Las Vegas Sun

April 25, 2024

Editorial: Call for accountability

A three-year-old UNLV institute designed to create cutting-edge counterterrorism technology and research along with a master's degree program has yet to deliver fully on those promises, despite nearly $9 million in public money it has received.

According to a story by the Las Vegas Sun, the Institute for Security Studies in 2003 received Energy Department funding and approval by the Nevada Board of Regents on the basis of a seven-point mission that was to turn UNLV into one of the nation's leading academic authorities on homeland security and anti-terrorism technology.

Three years later, six of those seven objectives have hit the skids. The institute's master's program is on hold, and it has not produced a single advancement in counterterrorism technology. The study of terrorism's psychological and social effects, research about the relationship between terrorism and the Internet, and the development of a laboratory to study organisms that can be used in weapons of mass destruction, all have been dropped from its original objectives.
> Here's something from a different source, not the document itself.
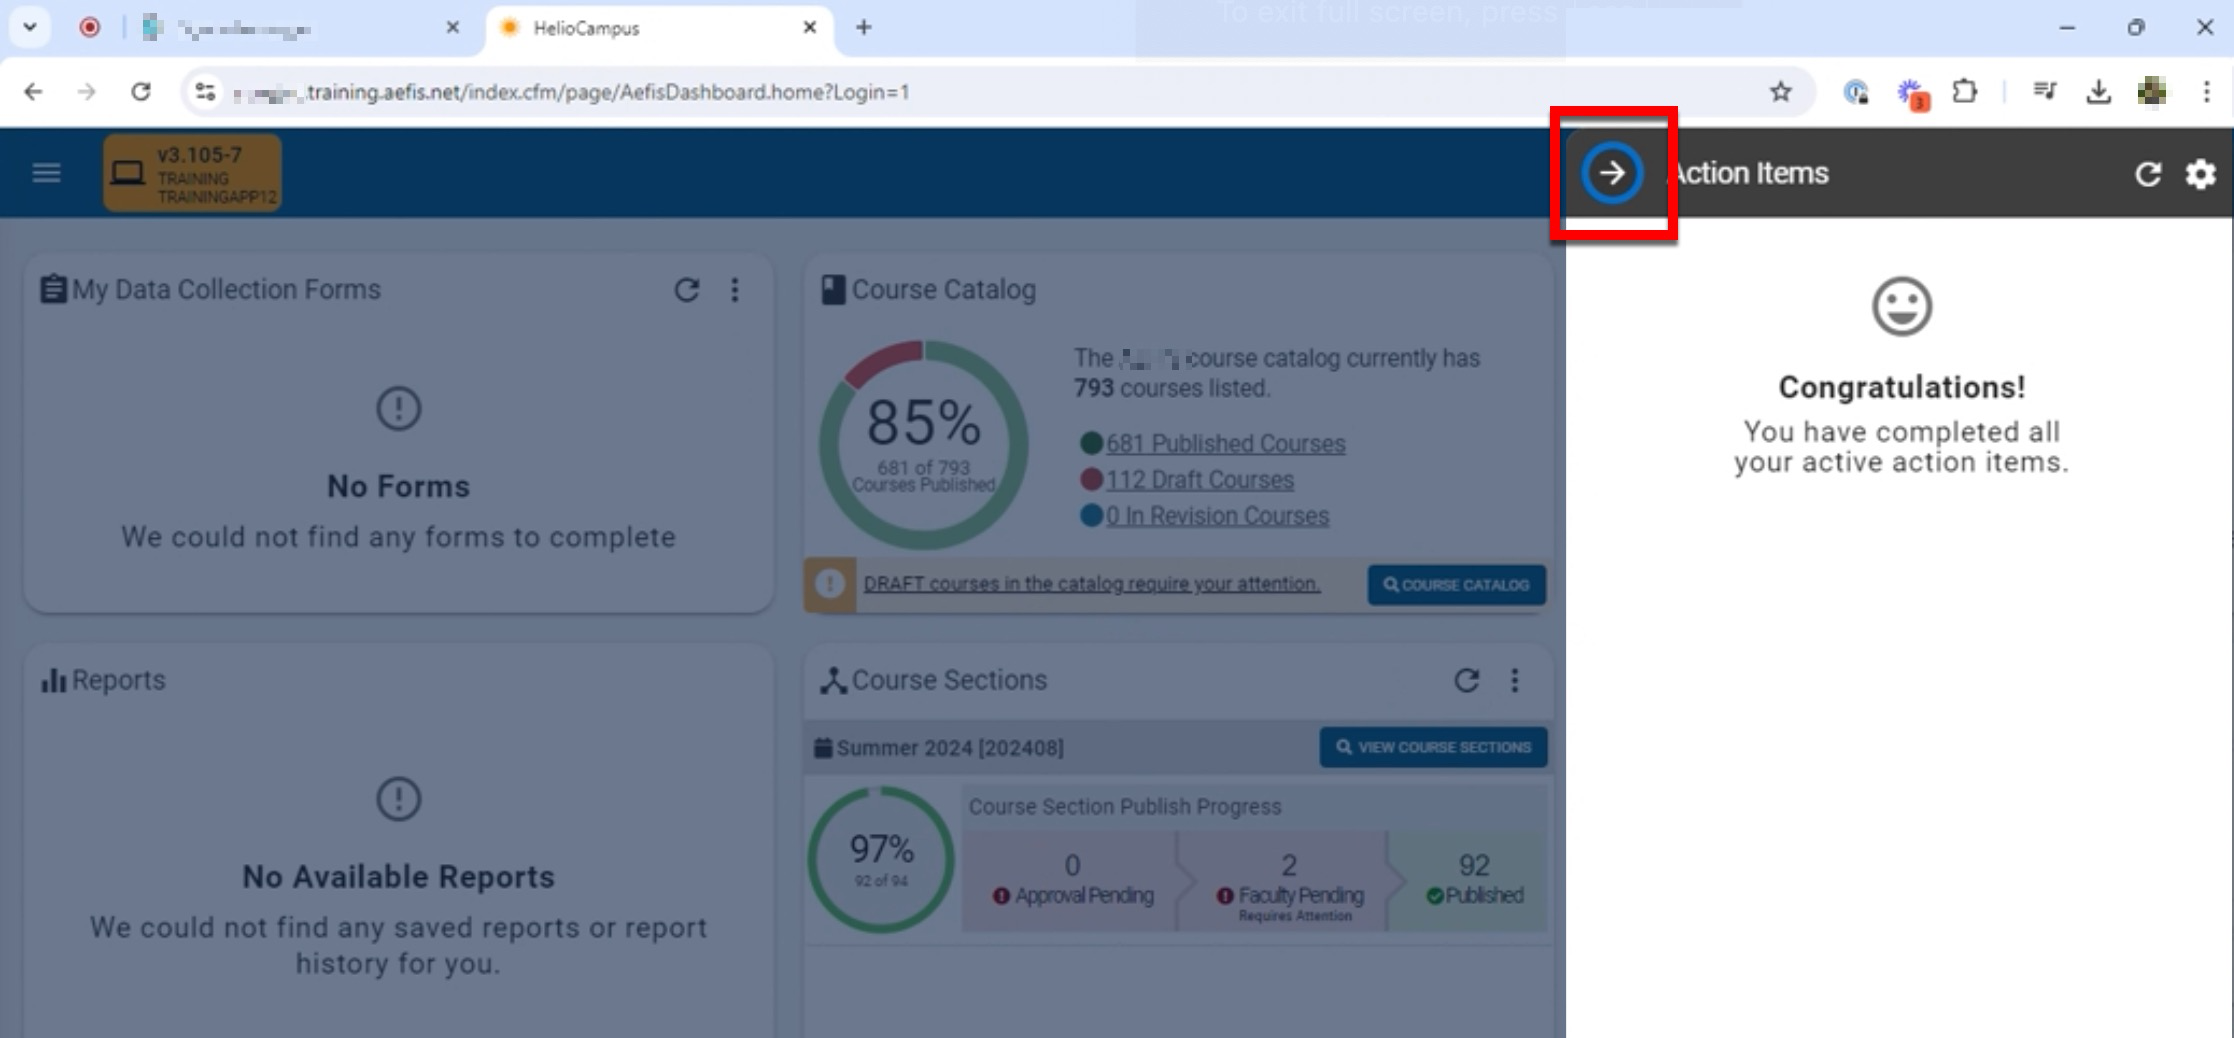Viewport: 2234px width, 1038px height.
Task: Open the browser Extensions puzzle icon
Action: (x=1964, y=92)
The institute has cut ties with the university's outreach division, through which the institute was to offer education credits and training for emergency workers. Only one of the original seven objectives - to provide a forum for public discussion of homeland security issues - remains part of the institute's mission, at least on paper, the Sun reports.

The institute has managed to create full-time jobs for 14 former Nevada Test Site employees and military veterans, who draw annual salaries of $79,500 to $160,000. In addition to $8.9 million in mostly federal funding and the promise of another $5 million from Congress, the institute also landed a $500,000 Nevada Commission on Homeland Security contract to analyze the state's vulnerability to terrorist attacks.

The Sun reports that the lion's share of that amount, however, was handed off to a New Mexico consulting firm - one that just so happened to employ a former Nevada Test Site contractor, who shortly thereafter became the institute's No. 2 man.

The list of what the institute hasn't done is lengthy, while its achievements remain hazy. When asked by the Sun to provide a list of what has been accomplished with millions in public money, the institute's interim director, Thomas Williams, submitted a four-page list of goals and accomplishments, many of which officials later acknowledged had been misrepresented or exaggerated.

Sen. Harry Reid, who supported the institute's initial concept and funneled federal money its way, is concerned. "Unless they have some deliverables that I can see, they're not going to get any more money," Reid said. University system Chancellor Jim Rogers is calling upon UNLV's new president to launch an investigation. University regents Steve Sisolak and Mark Alden also are calling for an audit.

Strict oversight of this institute is long overdue. Its officials should provide a full, and accurate, accounting of where they have spent nearly $9 million in taxpayers' money. And while they are at it, perhaps they can give some reasons why this program should continue. So far they haven't produced even one of those, either.